Vercel

Handling Integrations

Learn how to handle integration requests and follow-up script permissions in the v0 API

Learn how to handle integration requests when a v0 chat pauses and needs input from your app. The short version is:

  1. Prompt the agent.
  2. Inspect the latest assistant message and read the chat's vercelProjectId.
  3. Install the integration with the Vercel API.
  4. Confirm the install with POST /v2/chats/{chatId}/messages/resolve.
  5. Handle script permissions if the agent asks for them next.

This guide focuses on the integration flow. For the full task schema, see Resolve Task.

1. Prompt the agent

Start or continue a chat with a request that depends on an integration.

For example:

  • "Build a waiting list app with Neon."
  • "Create a dashboard that uses Supabase auth."

If the agent can continue without extra setup, it will. If it needs an integration, it will stop and ask your app to handle it.

2. Inspect the latest assistant message

When a chat is blocked on integration setup, inspect the latest assistant message first. Fetch it with:

  • GET /v2/chats/{chatId}/messages/{messageId}

An integration request surfaces as an agent-action part in the message's parts array with name: "get_or_request_integration". Its data.requestedIntegrations lists the integration names to install (for example, ["Neon"]), and data.requestedMcpPresets lists any MCP presets.
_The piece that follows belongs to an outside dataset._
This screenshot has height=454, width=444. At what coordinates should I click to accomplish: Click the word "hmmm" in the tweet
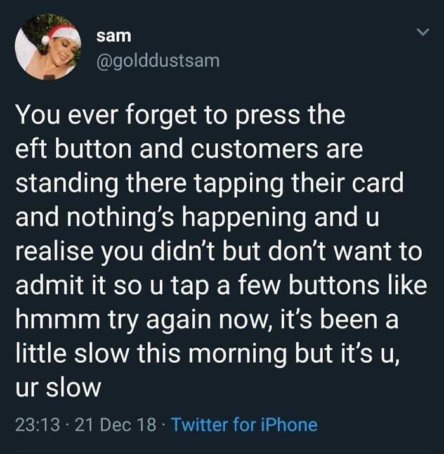57,319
You pass these values back in step 4. The message content also describes the request in prose.

Use the latest blocked assistant message only. If you try to resolve an older task after the chat has moved on, resolve-task returns 409 Conflict.

3. Install the integration with the Vercel API

Once you know which integration the assistant is asking for, install or connect it in Vercel.

Use the chat's vercelProjectId for the project-scoped Vercel API calls in this step. In the beta chat response types, vercelProjectId is the linked Vercel project ID. Do not use projectId here. projectId is the separate v0 project ID, and it is deprecated in the chat response.

import { v0 } from 'v0'

const chat = await v0.chats.get({
  chatId: '123',
})

if (!chat.vercelProjectId) {
  throw new Error('This chat is not linked to a Vercel project yet.')
}

const vercelProjectId = chat.vercelProjectId

This step happens outside the v0 API. The exact Vercel API calls depend on your integration flow, but these docs are the relevant starting points:

When you call the Vercel endpoint that connects a resource to a project, pass vercelProjectId from the chat.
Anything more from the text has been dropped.